As an example of the kind of inefficiency I dislike, consider how your bill for mobile voice service has never gotten cheaper. This is true for most segments* of the market despite the fact that those vendors have been enjoying benefits from better technology, productivity, and paid-down infrastructure investments. Instead they’ve “given” the surplus to consumers in the form of minutes they don’t actually want or use and kept the money for themselves. This, incidentally, is Dirty Trick Number 1 when corporate shills write studies about how great for consumers the US telecom landscape is.
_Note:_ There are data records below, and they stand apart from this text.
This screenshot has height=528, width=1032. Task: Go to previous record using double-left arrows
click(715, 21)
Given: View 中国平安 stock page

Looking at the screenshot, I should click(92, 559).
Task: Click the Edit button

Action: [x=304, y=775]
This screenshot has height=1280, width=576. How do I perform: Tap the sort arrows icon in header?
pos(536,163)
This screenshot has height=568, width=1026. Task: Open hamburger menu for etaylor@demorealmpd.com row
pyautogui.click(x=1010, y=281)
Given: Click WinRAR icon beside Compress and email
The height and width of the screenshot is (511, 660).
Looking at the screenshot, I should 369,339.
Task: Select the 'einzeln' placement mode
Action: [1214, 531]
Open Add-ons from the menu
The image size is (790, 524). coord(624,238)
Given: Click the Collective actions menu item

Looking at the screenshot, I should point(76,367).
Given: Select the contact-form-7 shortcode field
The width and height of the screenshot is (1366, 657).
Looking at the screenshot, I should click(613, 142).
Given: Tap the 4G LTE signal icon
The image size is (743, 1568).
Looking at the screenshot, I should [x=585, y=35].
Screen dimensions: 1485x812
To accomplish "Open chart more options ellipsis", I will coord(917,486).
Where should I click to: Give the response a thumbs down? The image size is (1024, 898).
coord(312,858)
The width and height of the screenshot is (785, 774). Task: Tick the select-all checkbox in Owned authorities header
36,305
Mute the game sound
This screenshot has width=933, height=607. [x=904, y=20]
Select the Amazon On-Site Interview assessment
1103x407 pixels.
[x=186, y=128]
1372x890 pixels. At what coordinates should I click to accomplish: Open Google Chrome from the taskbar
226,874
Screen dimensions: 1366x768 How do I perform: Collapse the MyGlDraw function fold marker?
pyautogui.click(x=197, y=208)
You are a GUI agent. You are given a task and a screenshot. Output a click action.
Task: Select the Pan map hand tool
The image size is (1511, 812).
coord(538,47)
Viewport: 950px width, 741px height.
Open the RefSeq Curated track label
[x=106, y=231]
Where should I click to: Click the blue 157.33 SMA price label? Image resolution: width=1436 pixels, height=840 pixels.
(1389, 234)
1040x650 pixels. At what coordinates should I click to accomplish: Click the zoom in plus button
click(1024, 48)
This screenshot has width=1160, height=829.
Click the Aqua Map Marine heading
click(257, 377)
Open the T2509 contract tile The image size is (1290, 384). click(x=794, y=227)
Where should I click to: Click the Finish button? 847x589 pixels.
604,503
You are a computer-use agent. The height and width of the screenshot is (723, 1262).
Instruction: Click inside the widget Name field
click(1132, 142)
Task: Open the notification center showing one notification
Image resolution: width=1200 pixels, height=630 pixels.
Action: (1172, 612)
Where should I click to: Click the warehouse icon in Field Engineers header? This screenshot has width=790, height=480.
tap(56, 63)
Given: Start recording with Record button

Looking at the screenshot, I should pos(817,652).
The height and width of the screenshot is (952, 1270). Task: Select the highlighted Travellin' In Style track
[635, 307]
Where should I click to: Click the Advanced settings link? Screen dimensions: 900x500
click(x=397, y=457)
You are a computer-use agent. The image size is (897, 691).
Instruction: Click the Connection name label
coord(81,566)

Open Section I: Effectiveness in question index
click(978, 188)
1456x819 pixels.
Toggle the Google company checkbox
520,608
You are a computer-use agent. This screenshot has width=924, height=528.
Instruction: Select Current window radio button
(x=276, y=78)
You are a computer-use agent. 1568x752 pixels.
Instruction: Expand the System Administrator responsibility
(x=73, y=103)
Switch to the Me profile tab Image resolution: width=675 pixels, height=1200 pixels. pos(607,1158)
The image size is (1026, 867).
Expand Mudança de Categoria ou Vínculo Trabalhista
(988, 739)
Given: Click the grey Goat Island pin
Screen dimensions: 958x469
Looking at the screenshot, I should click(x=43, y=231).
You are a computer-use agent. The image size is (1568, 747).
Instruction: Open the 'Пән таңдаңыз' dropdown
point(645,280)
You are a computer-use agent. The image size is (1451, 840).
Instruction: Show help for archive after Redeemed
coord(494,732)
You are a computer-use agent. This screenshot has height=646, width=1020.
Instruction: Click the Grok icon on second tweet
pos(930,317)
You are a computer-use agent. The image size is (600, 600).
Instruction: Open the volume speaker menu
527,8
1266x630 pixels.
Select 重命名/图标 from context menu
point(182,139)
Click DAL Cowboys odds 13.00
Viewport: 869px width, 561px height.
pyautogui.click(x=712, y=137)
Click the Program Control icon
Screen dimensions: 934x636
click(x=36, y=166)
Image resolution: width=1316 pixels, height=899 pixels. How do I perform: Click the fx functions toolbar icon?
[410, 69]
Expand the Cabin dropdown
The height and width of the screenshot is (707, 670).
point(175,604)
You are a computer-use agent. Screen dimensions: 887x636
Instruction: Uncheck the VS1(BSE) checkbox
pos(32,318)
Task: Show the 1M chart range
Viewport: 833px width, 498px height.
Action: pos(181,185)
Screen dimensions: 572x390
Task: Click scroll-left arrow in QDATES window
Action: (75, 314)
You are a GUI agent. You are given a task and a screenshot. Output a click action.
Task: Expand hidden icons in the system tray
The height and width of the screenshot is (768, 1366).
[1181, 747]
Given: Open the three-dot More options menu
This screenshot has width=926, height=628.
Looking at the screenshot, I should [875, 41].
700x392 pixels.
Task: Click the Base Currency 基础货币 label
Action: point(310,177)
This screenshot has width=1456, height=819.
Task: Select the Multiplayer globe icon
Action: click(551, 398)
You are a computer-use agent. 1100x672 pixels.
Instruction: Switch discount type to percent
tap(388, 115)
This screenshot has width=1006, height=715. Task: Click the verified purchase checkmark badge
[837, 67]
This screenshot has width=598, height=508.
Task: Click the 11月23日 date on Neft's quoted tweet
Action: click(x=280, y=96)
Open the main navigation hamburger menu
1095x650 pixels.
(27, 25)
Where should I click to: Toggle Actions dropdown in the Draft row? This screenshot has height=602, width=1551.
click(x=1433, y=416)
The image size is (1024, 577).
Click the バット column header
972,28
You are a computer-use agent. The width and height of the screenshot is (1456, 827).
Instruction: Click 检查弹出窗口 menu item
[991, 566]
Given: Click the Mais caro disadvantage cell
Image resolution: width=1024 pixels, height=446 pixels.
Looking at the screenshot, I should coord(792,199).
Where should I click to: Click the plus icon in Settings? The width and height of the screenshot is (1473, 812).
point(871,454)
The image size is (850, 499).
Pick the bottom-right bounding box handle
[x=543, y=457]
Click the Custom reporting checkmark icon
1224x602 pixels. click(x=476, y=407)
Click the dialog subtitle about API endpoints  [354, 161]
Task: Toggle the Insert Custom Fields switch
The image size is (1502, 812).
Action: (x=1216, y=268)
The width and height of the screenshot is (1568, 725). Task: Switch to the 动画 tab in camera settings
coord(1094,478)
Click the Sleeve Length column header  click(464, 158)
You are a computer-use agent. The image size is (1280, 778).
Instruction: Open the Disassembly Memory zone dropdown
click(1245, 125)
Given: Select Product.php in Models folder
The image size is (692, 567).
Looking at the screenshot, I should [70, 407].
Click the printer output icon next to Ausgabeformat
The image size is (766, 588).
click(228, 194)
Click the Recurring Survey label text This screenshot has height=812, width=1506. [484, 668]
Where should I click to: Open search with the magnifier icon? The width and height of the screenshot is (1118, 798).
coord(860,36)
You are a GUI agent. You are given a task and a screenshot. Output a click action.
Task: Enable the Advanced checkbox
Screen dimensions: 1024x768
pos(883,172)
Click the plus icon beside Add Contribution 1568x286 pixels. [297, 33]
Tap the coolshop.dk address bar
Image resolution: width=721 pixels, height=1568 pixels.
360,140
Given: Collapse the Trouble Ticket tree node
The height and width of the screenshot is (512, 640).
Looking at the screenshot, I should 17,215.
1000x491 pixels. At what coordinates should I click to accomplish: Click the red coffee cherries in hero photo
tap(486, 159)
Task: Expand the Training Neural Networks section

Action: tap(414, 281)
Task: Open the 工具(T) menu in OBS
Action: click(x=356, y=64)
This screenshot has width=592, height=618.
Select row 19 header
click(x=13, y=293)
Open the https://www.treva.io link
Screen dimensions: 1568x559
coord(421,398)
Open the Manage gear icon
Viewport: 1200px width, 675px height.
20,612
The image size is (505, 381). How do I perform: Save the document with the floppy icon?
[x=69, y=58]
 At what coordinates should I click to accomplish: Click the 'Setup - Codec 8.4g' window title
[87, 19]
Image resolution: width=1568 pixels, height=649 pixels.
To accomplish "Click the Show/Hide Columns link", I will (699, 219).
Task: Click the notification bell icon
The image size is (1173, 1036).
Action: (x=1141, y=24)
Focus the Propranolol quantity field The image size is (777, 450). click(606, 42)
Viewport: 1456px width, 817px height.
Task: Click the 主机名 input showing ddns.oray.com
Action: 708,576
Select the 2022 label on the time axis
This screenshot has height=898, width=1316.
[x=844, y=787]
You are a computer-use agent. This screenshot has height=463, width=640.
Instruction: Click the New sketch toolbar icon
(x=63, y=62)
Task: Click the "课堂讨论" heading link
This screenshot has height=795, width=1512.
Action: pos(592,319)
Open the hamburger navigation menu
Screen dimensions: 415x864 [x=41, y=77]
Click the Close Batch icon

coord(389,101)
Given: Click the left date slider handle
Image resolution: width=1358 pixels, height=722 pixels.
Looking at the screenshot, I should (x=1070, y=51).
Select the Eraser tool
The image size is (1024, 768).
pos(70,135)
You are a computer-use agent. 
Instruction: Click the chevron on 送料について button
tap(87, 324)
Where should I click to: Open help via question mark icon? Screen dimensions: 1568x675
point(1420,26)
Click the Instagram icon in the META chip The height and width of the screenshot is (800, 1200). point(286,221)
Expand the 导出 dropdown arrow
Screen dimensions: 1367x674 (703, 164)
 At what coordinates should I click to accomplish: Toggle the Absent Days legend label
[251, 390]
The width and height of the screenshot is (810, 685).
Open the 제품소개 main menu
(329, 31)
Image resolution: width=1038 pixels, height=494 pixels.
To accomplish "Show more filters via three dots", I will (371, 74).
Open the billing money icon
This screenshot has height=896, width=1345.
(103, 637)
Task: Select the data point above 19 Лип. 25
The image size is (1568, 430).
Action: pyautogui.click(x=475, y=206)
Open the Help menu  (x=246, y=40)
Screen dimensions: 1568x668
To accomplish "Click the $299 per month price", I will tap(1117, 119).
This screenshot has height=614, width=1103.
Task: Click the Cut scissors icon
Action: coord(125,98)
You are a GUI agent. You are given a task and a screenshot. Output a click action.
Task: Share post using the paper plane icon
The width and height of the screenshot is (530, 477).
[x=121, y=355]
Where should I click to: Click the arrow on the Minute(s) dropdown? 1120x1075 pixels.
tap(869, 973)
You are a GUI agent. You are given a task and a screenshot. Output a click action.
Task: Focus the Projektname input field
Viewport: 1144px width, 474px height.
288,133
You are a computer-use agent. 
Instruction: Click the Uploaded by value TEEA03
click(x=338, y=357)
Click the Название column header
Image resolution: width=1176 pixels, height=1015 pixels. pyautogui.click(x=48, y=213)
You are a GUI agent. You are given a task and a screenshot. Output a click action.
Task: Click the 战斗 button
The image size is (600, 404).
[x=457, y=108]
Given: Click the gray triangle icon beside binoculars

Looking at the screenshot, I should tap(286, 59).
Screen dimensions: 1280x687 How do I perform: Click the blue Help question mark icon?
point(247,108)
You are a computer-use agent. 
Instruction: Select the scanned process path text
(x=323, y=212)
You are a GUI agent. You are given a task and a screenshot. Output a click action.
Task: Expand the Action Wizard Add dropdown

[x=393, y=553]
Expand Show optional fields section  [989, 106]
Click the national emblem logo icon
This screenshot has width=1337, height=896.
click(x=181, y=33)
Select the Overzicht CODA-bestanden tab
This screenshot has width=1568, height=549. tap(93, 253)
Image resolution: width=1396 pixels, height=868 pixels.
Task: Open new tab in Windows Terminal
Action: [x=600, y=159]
* My impression is that the prepaid mobile resellers really have brought their prices down, both because their model necessitates it and because the people they’re selling to are probably extra price sensitive.
I agree with you and I wish that there was a choice. The conventional wisdom is that no one will use a service if the costs are clear, so we aren’t even given the option.
Unfortunately, I think so few people agree with us that there’s not much hope for change. For example, the all-you-can-eat buffets are always packed when my mom drags me there despite the crappy food.
I’m impressed with your consistency. Quite a lot of people hate separate pricing in some contexts (airline fees, metered Internet access), but love the concept in other cases (a la carte cable television) and are neutral or mixed about others (subsidized handsets on contract).
Bundling creates winners and losers within different groups of consumers, and that partly (but not fully, I think) explains different reactions. Many people favor bundling when they’re a relative winner.
As regards mobile voice service, here’s the latest FCC report. Actually, the bill for mobile voice service for the overall market has gone down, ARPU from $47.23/month in 2004 to $36.98/month in 2008. The total ARPU hasn’t, because text and data has replaced that. I think it’s a dirty trick to exclude the part of the market with the most declining prices in order to argue that the non-price sensitive part of the market hasn’t decreased. I’d also argue that the increased voice minutes make it easier for more people to go without a landline, which then results in household savings on voice in one sense. (And caller pays makes it easier to get rid of a landline as well, as anyone who has called an international cellular phone and seen the different rates knows.)
That report also disputes your Dirty Trick Number 1 allegation by noting that Americans do end up using a lot more voice minutes than the rest of the world, so it’s not quite that people don’t want or use those added minutes. Perhaps you don’t, but perhaps it’s just like the behavior of people in other all-you-can-eat situations, and the majority of people are different than you.